Wednesday, July 23, 2008
Discriminatory banning practices
Anyone who gives a toss one way or the other about Canada's annual seal hunt is paying attention to the actions of the European Union (EU) right now to see if they will indeed ban Canadian seal products from both being sold in their member countries and being shipped through their countries, making it difficult to get the products to countries like Russia, one of Canada's largest markets for seal products.
Yesterday the EU's Environment Commissioner Stavros Dimas announced a bill that he is pushing through the union to implement such a ban on products derived from countries with hunts that "practice cruel hunting methods." There was a major exception, however: seal products from traditional Inuit hunters.
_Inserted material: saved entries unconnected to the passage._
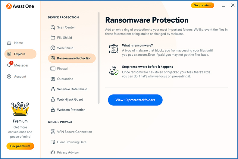This screenshot has height=159, width=238.
Task: Click the Messages icon with alert badge
Action: (9, 65)
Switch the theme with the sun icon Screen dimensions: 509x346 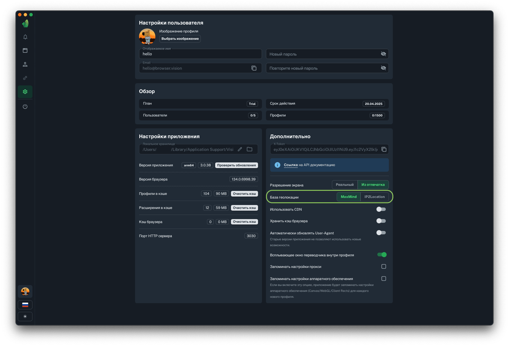pos(25,316)
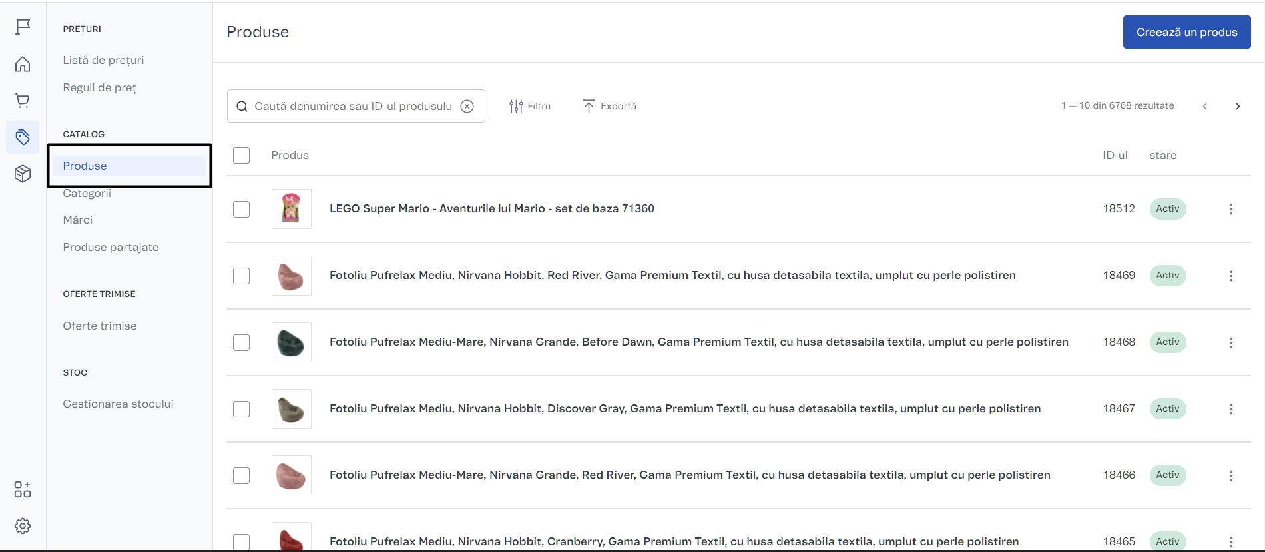Screen dimensions: 1265x552
Task: Open the box package icon in sidebar
Action: click(x=23, y=174)
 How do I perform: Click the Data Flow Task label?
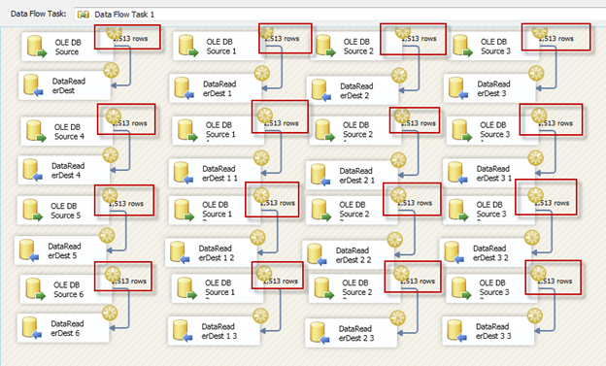(x=38, y=14)
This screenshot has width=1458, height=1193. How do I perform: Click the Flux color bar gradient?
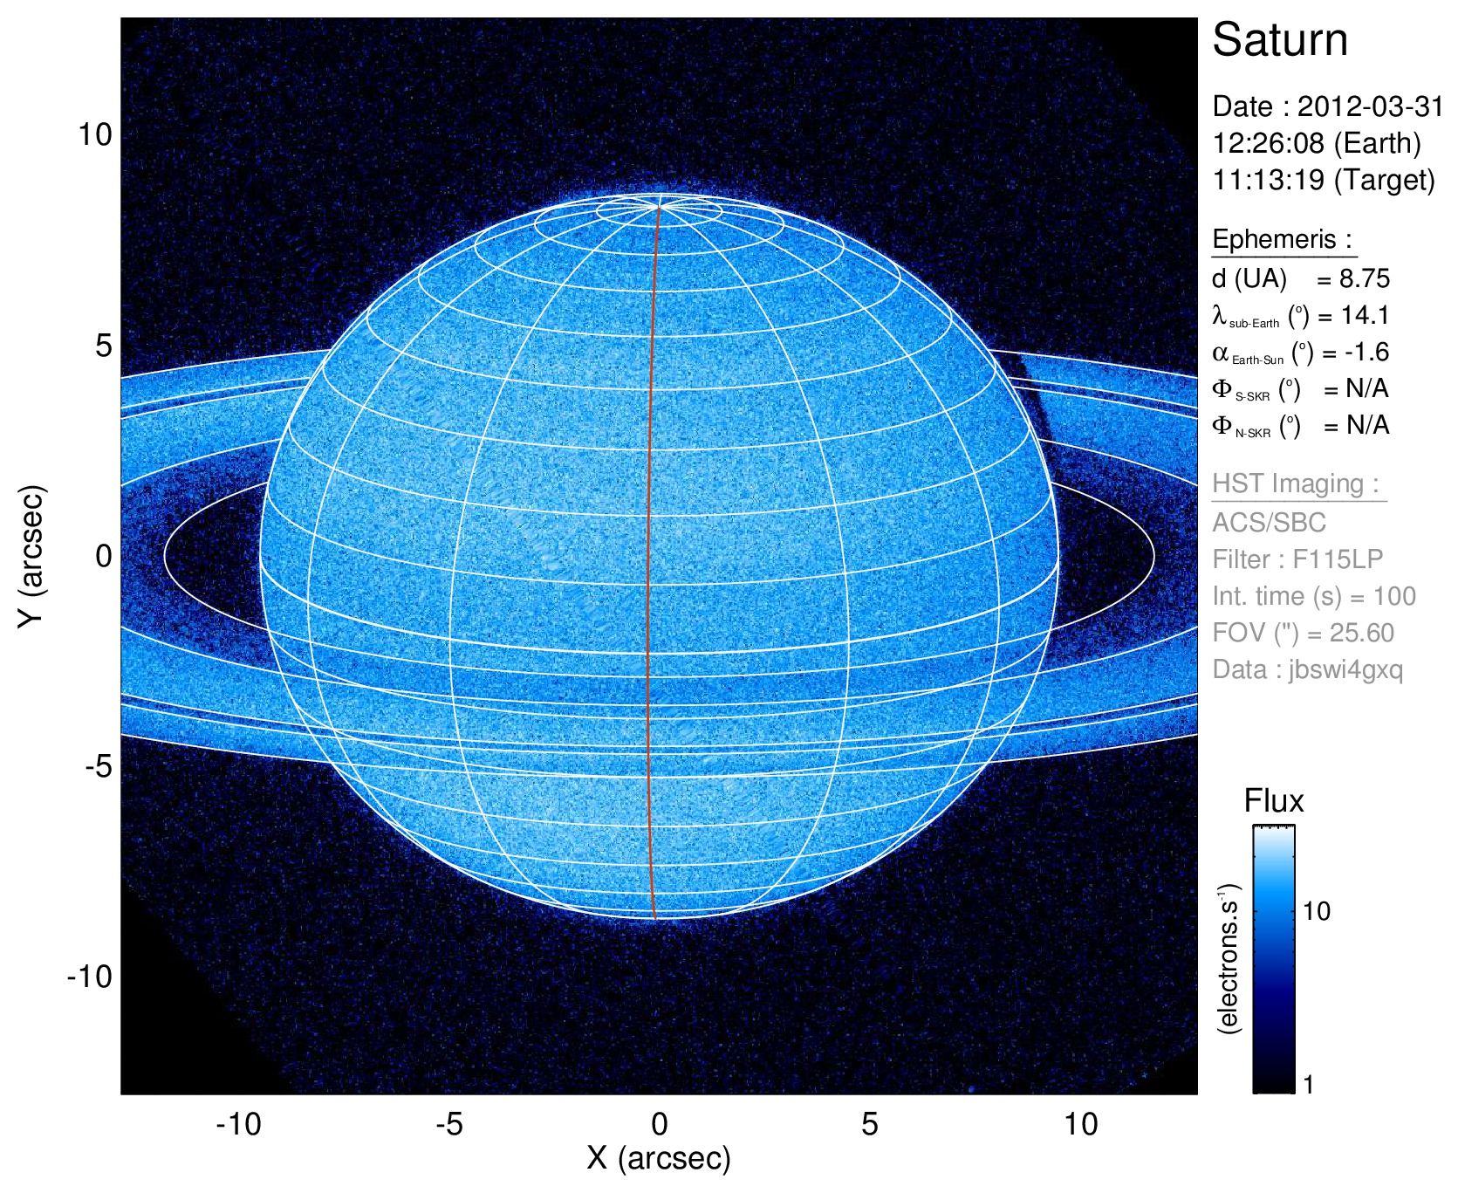[1273, 958]
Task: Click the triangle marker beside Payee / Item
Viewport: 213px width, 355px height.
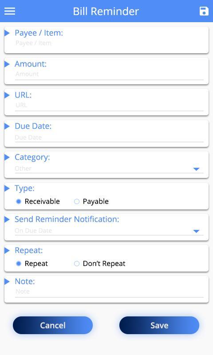Action: [x=7, y=33]
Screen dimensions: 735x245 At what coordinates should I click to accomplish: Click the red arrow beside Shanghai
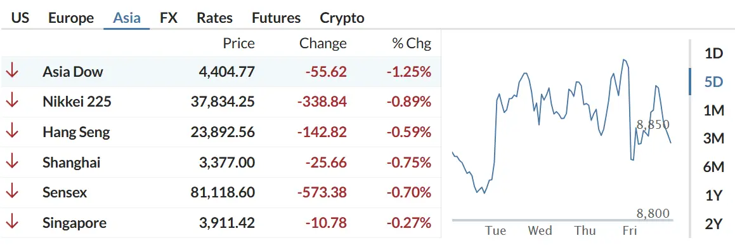pyautogui.click(x=11, y=162)
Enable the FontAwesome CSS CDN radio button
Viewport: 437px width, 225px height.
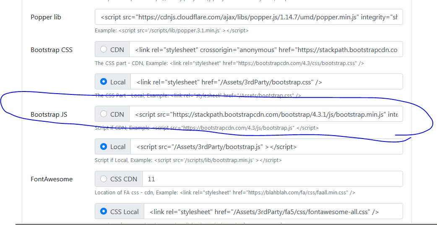(104, 179)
There is something about this that doesn't sit right with me.
I admit right away to being pretty ignorant to traditional Inuit seal-hunting practices, but is it any more humane than the methods white hunters use? Granted, if only Inuit hunted seals, there would be a lot less seals killed, but from what I can gather from anti-hunt protesters, they don't care if the number of seals killed decreases — they don't want them killed at all.
I don't think bans should be implemented on seal products one way or another — as long as a sustainable hunt is carried out, I fail to see how the seal hunt is any different than killing cows, chickens, or pigs in slaughter houses. At least these seals have a chance at living to see another day, and know freedom — a cow in a slaughter house is going to die before it's time regardless of whether it ends up on your plate, covering your back, or killed off for being defective.
That being said, I don't see why special privileges should be given to Inuit hunters in this scenario. The EU isn't putting a ban on the hunt — if they included Inuit hunters in the ban they wouldn't be taking away a traditional food or clothing source for the Inuit, or destroying an ancient way of life. They just wouldn't be able to sell or ship their products to EU countries, thereby possibly destroying their livelihoods, like they will for the non-Inuit hunters.
Does the EU think Inuit are too stupid or ignorant to find other means of employment? What about the non-Inuit hunters who don't have any other vocational training, and maybe didn't even finish grade school? Yes, there are significantly less Aboriginal people with post-secondary training in Canada than non-Aboriginals, but the numbers are slowly getting better.
My theory — and I recognize that I could be way off base with this, but hear me out — is that the EU fears Inuit and Aboriginal protests if they include Inuit hunt products in the ban. In order to avoid appearing racist, they will allow Inuit products to come through. But in efforts to avoid being labeled as bigots, they are actually discriminating against non-Aboriginal hunters for not being Aboriginal. That's like cops pulling over everyone who isn't black to avoid appearing as though they use racial profiling.
If I had my way, no seal product bans would pass in the EU, but as it's becoming more and more likely that a ban is imminent, I believe all seal products should be banned and no allowances made for the colour of your skin or how long your ancestors have lived in this country.